The electric power plant may also comprise a standby superheater connected in parallel with the superheater between the boiler and the steam turbine and configured to heat steam from the boiler using heat exclusively from the thermal energy storage system in order to operate the steam turbine generator to produce electricity, some or all of which may be consumed by the electrolyzer to produce Hydrogen.

The steam to the electrolyzer may for example be produced by the boiler, extracted from the steam turbine, or may bypass the steam turbine after being heated in the superheater or standby superheater.

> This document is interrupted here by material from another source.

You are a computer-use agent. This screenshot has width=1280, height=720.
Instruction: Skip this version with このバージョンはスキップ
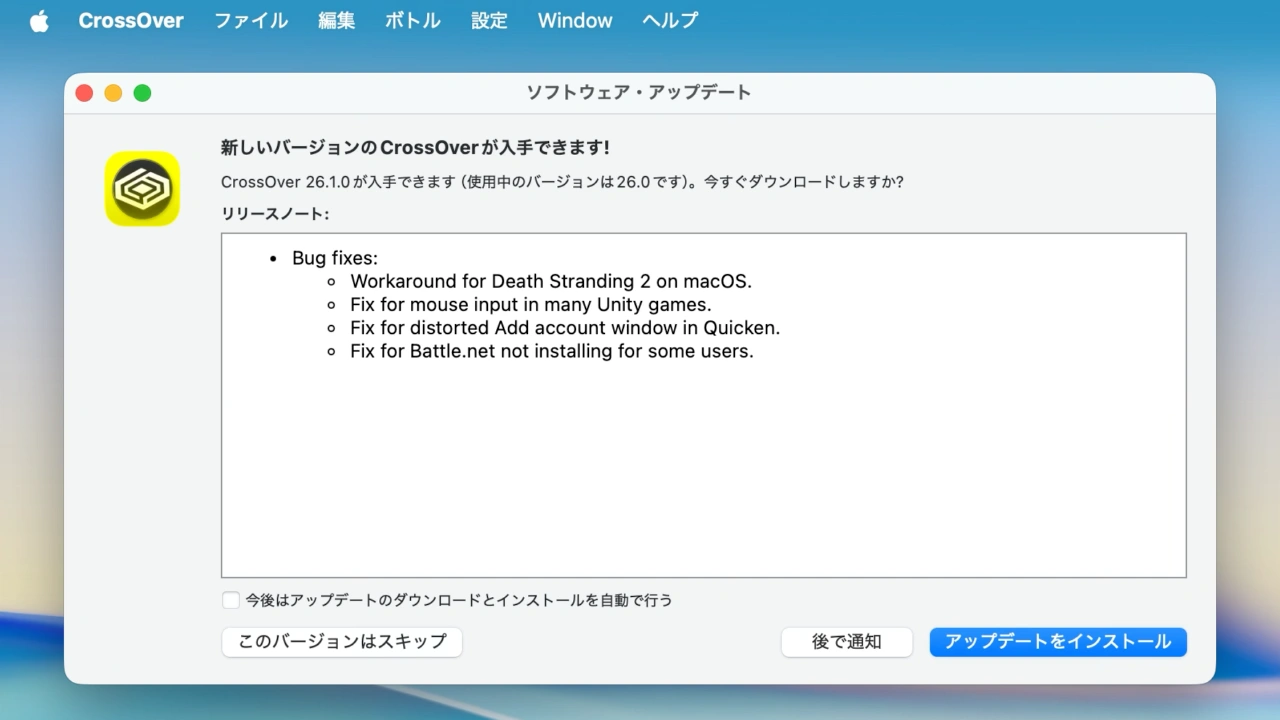[x=342, y=642]
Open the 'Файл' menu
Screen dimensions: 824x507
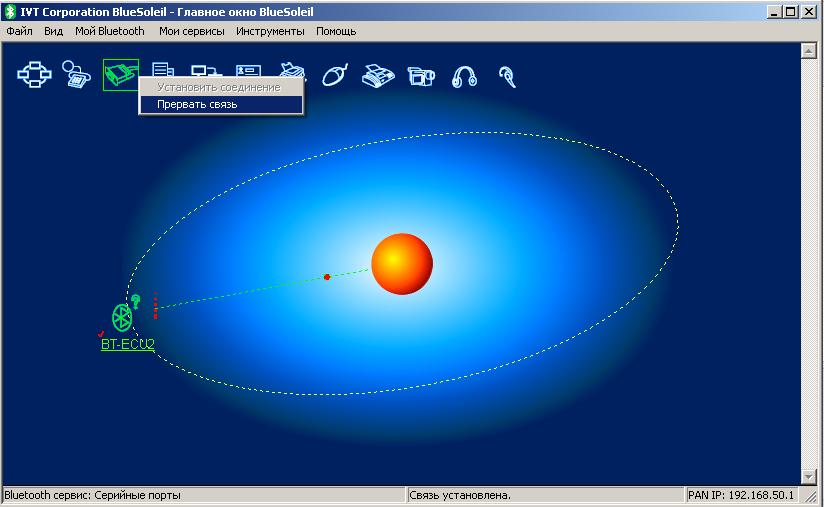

In a second aspect of the invention, a method of operating the electric power plant of the first aspect of the invention comprises using electricity from the grid to power the second heat source to heat the storage and produce steam for the electrolyzer and as the electricity source for the electrolyzer

The method may also comprise producing hydrogen from electricity generated by the steam turbine generator using steam produced from stored thermal energy.

In another aspect of the method, the electrolyzer may be operated at a reduced or minimum rate of hydrogen production, in order to avoid turning off the electrolyzer, while the combustion turbine is operated using stored hydrogen fuel.

These and other embodiments, features and advantages of the present invention will become more apparent to those skilled in the art when taken with reference to the following more detailed description of the invention in conjunction with the accompanying drawings that are first briefly described.

The following detailed description should be read with reference to the drawings, in which identical reference numbers refer to like elements throughout the different figures. The drawings, which are not necessarily to scale, depict selective embodiments and are not intended to limit the scope of the invention. The detailed description illustrates by way of example, not by way of limitation, the principles of the invention. As used in this specification and the appended claims, the singular forms “a,” “an,” and “the” include plural referents unless the context clearly indicates otherwise.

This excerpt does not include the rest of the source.